08:12Oui, parce que j'ai l'impression que l'époque me désigne.
08:18Il y a une phrase de Sartre qui dit que c'est l'antisémite qui fait le juif.
08:23C'est une phrase assez désagréable, mais j'ai l'impression que je la comprends un
08:26peu maintenant.
08:27Cette tribune est venue d'une blague, pour tout vous dire, où j'avais l'impression
08:32effectivement que d'une minorité un peu comme les autres, on était devenu le parangon
08:37du colonialisme et de l'impérialisme, etc.
08:39Et en quelques semaines que j'étais devenu méchant, cette blague, c'était moi, Moïché,
08:44méchant.
08:46J'avais appelé comme ça ma tribune, le monde n'a pas voulu garder le titre, mais ce qui
08:52est dommage, parce que cette tribune, elle est sérieuse.
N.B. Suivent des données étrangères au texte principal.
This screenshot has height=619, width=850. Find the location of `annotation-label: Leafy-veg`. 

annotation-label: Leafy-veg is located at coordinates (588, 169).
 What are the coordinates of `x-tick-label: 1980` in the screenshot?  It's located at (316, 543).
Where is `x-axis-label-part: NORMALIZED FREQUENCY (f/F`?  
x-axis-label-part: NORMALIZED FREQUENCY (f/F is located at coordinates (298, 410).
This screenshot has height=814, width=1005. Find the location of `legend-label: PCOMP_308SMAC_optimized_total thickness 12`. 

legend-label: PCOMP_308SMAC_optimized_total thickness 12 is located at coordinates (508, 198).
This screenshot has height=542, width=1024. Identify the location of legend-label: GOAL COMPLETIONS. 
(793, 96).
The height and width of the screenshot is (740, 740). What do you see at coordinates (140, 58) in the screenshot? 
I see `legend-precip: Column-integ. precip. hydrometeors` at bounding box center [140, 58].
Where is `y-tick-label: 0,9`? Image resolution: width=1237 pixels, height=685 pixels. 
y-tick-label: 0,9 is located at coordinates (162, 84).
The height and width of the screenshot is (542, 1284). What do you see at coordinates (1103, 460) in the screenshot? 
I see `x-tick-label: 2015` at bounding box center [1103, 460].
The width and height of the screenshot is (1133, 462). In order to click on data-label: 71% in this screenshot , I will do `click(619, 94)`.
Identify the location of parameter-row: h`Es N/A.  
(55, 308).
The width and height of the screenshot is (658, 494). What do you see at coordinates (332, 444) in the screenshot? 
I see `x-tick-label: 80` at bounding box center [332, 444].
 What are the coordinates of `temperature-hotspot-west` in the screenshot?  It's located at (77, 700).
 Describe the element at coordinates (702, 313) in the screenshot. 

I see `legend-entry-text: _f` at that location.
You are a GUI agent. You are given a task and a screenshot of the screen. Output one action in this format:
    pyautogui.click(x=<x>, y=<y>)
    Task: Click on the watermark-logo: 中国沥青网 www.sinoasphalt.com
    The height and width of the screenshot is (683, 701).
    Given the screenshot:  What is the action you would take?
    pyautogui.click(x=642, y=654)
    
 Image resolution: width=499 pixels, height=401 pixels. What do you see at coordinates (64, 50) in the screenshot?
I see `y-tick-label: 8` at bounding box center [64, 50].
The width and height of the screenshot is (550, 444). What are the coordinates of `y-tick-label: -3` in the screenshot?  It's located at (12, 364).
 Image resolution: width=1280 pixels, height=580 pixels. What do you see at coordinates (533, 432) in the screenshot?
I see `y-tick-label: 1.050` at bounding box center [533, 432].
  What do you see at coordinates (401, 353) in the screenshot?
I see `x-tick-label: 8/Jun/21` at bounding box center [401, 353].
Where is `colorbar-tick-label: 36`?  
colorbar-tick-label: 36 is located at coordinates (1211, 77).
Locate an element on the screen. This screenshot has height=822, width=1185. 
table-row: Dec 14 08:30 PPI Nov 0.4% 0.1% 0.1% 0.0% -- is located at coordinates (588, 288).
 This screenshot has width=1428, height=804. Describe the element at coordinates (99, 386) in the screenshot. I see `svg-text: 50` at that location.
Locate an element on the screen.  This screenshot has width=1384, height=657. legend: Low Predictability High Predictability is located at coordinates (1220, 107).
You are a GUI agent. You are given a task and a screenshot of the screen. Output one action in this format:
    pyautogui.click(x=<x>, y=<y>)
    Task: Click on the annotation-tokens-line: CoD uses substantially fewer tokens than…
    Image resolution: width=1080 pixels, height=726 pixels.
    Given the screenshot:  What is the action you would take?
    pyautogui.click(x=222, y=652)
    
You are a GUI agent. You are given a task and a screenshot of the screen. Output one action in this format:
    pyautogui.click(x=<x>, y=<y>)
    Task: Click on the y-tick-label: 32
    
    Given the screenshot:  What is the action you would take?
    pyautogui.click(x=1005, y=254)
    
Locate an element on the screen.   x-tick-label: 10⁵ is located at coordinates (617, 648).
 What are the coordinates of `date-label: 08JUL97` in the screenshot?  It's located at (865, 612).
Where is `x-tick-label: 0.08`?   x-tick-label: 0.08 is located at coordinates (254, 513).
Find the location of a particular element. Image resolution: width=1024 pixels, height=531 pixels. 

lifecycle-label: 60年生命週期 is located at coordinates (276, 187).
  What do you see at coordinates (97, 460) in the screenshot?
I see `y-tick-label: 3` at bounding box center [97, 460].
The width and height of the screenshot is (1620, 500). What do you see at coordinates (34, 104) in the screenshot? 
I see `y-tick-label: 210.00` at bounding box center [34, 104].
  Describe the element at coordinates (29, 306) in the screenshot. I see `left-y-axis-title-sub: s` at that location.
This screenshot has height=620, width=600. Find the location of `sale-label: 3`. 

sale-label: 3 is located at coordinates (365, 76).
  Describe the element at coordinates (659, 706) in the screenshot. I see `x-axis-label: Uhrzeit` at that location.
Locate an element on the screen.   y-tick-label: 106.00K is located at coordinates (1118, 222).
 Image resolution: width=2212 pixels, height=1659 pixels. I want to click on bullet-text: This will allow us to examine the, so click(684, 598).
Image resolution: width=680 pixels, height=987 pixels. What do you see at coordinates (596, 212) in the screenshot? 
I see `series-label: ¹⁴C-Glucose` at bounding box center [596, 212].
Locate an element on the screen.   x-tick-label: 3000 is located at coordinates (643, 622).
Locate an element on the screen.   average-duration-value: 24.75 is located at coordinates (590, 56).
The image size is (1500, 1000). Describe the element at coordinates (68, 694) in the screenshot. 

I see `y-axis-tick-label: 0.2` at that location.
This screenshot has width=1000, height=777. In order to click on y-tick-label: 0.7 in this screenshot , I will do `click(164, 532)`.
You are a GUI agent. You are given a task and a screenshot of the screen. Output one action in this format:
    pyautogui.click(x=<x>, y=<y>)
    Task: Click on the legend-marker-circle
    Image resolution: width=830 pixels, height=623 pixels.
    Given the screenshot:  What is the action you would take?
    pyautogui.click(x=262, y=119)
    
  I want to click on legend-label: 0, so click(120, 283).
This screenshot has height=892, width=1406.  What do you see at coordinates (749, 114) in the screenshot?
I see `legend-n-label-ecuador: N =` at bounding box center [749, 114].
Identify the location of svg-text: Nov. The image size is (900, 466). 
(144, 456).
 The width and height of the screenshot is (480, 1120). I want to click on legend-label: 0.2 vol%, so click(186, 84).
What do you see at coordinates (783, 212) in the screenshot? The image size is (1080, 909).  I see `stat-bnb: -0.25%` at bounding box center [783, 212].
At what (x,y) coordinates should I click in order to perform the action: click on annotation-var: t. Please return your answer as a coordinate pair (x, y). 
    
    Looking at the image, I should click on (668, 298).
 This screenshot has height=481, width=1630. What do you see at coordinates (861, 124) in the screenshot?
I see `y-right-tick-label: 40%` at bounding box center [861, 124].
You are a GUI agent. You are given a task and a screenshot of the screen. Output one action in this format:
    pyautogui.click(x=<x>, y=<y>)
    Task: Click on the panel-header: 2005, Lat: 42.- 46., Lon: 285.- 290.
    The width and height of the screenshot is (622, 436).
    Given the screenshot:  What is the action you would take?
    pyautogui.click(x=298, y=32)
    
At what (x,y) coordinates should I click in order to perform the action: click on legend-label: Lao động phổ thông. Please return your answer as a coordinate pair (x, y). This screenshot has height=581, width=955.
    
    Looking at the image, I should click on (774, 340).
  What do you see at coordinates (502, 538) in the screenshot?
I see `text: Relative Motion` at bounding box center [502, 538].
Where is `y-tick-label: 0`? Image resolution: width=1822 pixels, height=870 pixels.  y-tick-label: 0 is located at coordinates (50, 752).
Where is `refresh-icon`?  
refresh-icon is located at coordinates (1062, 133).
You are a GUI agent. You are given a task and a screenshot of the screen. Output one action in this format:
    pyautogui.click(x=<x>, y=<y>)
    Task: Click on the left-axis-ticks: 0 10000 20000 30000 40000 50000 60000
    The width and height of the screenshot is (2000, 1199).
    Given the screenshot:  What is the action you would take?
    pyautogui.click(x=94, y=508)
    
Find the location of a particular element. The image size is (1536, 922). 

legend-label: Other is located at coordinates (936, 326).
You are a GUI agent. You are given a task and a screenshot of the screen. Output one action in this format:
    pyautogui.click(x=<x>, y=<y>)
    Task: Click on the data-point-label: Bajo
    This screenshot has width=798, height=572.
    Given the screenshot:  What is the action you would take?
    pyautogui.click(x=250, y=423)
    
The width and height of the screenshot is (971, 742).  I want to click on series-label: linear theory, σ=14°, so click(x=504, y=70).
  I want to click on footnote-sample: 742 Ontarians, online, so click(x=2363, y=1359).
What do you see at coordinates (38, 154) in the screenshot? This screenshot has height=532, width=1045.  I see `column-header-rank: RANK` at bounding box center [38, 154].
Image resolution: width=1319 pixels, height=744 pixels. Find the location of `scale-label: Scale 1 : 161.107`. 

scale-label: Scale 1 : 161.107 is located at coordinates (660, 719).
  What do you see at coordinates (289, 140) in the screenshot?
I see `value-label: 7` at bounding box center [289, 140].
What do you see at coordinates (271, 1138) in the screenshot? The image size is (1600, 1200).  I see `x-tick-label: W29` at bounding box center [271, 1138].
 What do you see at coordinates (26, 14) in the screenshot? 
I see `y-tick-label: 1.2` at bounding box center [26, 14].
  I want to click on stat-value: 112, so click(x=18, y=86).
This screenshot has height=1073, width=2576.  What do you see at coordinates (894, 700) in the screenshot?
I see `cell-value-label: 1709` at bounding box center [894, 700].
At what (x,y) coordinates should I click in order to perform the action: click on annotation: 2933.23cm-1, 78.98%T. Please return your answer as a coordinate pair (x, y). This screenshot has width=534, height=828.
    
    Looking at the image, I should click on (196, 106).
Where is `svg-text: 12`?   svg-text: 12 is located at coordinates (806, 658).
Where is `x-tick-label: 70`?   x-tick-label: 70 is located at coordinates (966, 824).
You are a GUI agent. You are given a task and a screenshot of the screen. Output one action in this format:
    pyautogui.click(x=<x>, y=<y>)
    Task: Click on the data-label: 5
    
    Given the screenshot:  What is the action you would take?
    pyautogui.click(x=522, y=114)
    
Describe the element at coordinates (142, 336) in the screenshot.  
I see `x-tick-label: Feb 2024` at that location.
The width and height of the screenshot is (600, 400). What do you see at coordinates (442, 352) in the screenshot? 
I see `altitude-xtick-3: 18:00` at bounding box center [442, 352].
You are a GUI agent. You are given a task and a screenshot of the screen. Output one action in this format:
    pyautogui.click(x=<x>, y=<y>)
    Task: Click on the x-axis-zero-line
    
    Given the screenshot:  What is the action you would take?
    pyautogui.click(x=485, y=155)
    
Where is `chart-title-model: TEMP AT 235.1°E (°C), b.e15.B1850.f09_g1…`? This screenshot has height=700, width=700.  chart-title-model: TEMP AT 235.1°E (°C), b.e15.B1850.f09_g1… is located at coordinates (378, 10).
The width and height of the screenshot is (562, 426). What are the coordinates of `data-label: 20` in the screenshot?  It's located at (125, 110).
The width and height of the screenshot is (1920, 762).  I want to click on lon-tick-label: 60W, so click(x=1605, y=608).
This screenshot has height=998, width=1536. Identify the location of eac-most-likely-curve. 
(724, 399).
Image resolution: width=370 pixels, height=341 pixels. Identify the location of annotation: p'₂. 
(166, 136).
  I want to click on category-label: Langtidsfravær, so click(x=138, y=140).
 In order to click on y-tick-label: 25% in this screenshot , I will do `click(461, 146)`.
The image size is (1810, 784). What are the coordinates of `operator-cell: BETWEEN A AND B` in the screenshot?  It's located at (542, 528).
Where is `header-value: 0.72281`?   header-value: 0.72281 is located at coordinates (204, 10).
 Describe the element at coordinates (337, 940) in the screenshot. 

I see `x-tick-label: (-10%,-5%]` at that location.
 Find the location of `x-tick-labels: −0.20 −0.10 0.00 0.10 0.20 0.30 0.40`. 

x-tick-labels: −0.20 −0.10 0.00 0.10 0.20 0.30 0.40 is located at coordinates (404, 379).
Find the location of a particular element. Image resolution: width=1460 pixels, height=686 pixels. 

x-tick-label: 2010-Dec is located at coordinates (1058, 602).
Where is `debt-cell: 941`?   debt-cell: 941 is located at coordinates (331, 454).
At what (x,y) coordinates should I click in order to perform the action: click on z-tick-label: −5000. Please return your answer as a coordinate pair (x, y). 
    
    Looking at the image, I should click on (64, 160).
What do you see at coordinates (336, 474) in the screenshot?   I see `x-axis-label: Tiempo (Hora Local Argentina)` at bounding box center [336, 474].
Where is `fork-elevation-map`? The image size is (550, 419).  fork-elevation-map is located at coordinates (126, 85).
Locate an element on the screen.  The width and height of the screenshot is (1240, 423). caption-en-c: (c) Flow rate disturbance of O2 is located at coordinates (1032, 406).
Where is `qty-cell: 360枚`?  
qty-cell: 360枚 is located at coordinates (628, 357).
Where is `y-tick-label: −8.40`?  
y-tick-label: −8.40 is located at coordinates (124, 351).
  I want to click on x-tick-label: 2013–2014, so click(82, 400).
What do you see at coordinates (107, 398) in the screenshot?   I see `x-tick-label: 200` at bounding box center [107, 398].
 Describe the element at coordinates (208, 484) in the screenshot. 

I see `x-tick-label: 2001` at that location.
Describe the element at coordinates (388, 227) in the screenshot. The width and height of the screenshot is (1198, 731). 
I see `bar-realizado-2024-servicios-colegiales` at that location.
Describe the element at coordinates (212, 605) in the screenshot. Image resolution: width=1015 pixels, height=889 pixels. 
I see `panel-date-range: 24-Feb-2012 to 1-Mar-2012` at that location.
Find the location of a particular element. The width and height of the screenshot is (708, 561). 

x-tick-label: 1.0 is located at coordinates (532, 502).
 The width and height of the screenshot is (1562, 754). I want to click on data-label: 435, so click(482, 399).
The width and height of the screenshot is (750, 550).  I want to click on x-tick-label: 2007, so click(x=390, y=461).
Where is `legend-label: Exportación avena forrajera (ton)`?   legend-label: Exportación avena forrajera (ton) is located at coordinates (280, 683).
08:54Mais ce que vous ajoutez dans cette tribune, et qui fait écho directement à votre travail
09:00sur le film, vous ajoutez « Et pourquoi j'ai l'impression que de plus en plus de gens ont
09:03un problème avec le simple fait de parler du génocide juif, dans le pire des cas par
09:08négationnisme, dans le moins pire par autocensure, par peur des emmerdes ? »
09:13Oui, je vais vous dire, il y a des petites choses qui me font peur ou mal, ou qui m'inquiètent.
09:22Par exemple, les quelques images, les quelques vingt-quatrièmes de secondes d'hésitation
09:29que beaucoup de gens ont avant de dire le mot juif, ou le mot arabe, ou le mot palestine
09:33ou le mot israël.
09:34On dit « Mais vous êtes juif ? » Ce petit « e » là, il est terrible en vérité.
09:39C'est-à-dire qu'il y a une surprotection, une précaution, il y a une peur de ces sujets-là
09:47qui n'est pas normale, parce que c'est pas grave d'être juif, c'est pas grave d'être arabe, tout va bien.
09:52Merci Michel Azanavissus, « La plus précieuse des marchandises » sort la semaine prochaine
09:57au cinéma et reparaît au seuil avec vos dessins.